## TASK DETAILS
Pick out every line in the entries below that contains the word "label", and copy each one. Capitalization must match.

--- start of GIVEN RECORDS ---

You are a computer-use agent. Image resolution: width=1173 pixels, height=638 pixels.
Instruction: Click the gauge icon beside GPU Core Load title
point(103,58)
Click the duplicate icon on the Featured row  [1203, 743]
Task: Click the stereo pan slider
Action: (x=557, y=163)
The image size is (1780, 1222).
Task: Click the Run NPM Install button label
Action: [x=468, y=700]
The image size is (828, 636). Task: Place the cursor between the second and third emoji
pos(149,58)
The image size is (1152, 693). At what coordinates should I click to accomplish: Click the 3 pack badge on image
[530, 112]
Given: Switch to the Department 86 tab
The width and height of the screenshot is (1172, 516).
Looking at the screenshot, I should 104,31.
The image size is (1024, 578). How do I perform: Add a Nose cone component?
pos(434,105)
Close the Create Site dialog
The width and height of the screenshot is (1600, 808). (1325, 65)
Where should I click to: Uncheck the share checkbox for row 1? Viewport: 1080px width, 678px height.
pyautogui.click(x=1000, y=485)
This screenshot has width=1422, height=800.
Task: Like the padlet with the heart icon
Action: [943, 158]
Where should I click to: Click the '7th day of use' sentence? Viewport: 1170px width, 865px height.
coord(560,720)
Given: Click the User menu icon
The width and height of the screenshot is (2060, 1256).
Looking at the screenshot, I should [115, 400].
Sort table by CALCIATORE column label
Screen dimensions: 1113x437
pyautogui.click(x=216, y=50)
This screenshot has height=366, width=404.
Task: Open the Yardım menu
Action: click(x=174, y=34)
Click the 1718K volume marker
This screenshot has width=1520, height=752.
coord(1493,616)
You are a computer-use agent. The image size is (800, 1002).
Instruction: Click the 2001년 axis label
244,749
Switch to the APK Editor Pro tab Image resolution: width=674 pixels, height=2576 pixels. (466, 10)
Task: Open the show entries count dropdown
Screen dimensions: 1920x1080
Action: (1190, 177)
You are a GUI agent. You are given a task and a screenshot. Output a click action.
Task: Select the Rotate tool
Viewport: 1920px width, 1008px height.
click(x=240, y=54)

--- end of GIVEN RECORDS ---

## RESULT OF THIS TASK
Task: Click the Run NPM Install button label
Sort table by CALCIATORE column label
Instruction: Click the 2001년 axis label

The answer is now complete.